Nico Pache April 17, 2025, 12:18 a.m. UTC
This series is a follow-up to [1], which adds mTHP support to khugepaged.
mTHP khugepaged support is a "loose" dependency for the sysfs/sysctl
configs to make sense. Without it global="defer" and  mTHP="inherit" case
is "undefined" behavior.

We've seen cases were customers switching from RHEL7 to RHEL8 see a
significant increase in the memory footprint for the same workloads.

Through our investigations we found that a large contributing factor to
the increase in RSS was an increase in THP usage.

For workloads like MySQL, or when using allocators like jemalloc, it is
often recommended to set /transparent_hugepages/enabled=never. This is
in part due to performance degradations and increased memory waste.

This series introduces enabled=defer, this setting acts as a middle
ground between always and madvise. If the mapping is MADV_HUGEPAGE, the
page fault handler will act normally, making a hugepage if possible. If
the allocation is not MADV_HUGEPAGE, then the page fault handler will
default to the base size allocation. The caveat is that khugepaged can
still operate on pages thats not MADV_HUGEPAGE.

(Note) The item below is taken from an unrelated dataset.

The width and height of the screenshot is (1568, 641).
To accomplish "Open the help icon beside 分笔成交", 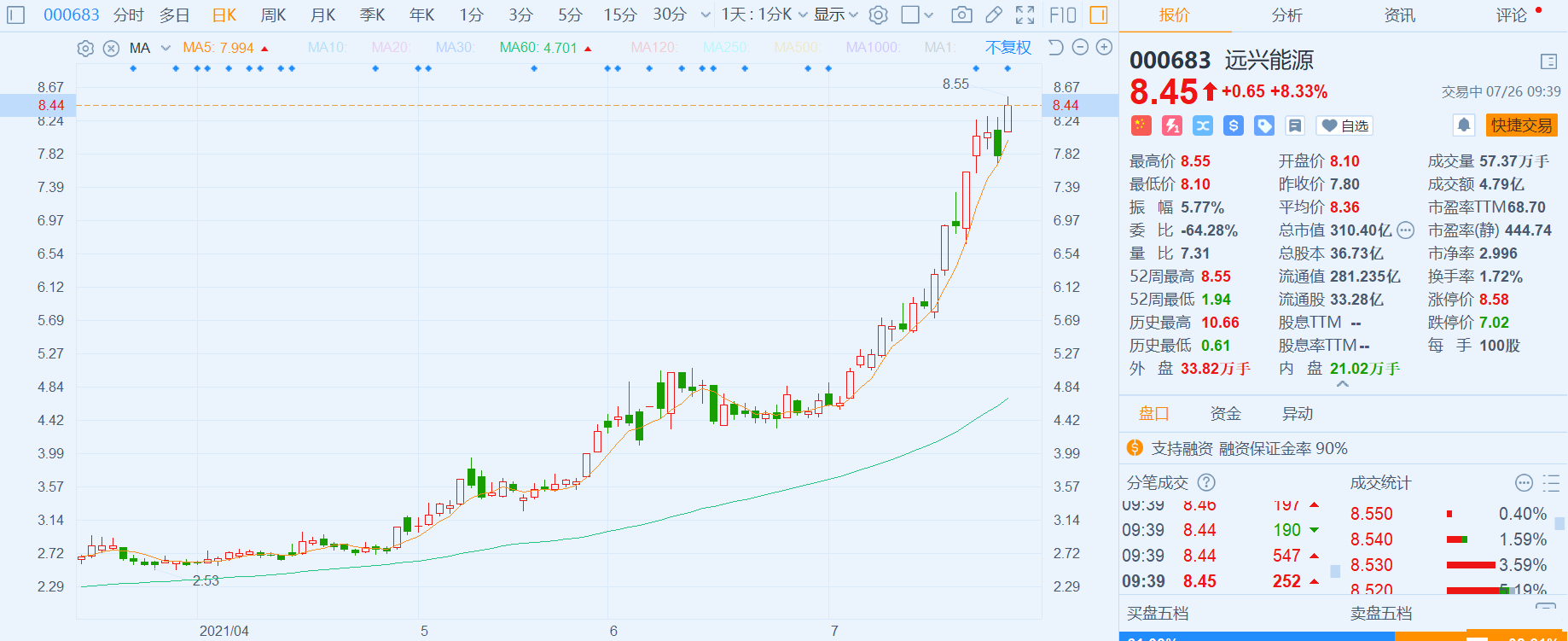I will (x=1206, y=483).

This allows for three things... one, applications specifically designed to
use hugepages will get them, and two, applications that don't use
hugepages can still benefit from them without aggressively inserting
THPs at every possible chance. This curbs the memory waste, and defers
the use of hugepages to khugepaged. Khugepaged can then scan the memory
for eligible collapsing. Lastly there is the added benefit for those who
want THPs but experience higher latency PFs. Now you can get base page
performance at the PF handler and Hugepage performance for those mappings
after they collapse.

Admins may want to lower max_ptes_none, if not, khugepaged may
aggressively collapse single allocations into hugepages.

TESTING:
- Built for x86_64, aarch64, ppc64le, and s390x
- selftests mm
- In [1] I provided a script [2] that has multiple access patterns
- lots of general use.
- redis testing. This test was my original case for the defer mode. What I
   was able to prove was that THP=always leads to increased max_latency
   cases; hence why it is recommended to disable THPs for redis servers.
   However with 'defer' we dont have the max_latency spikes and can still
   get the system to utilize THPs. I further tested this with the mTHP
   defer setting and found that redis (and probably other jmalloc users)
   can utilize THPs via defer (+mTHP defer) without a large latency
   penalty and some potential gains. I uploaded some mmtest results
   here[3] which compares:
       stock+thp=never
       stock+(m)thp=always
       khugepaged-mthp + defer (max_ptes_none=64)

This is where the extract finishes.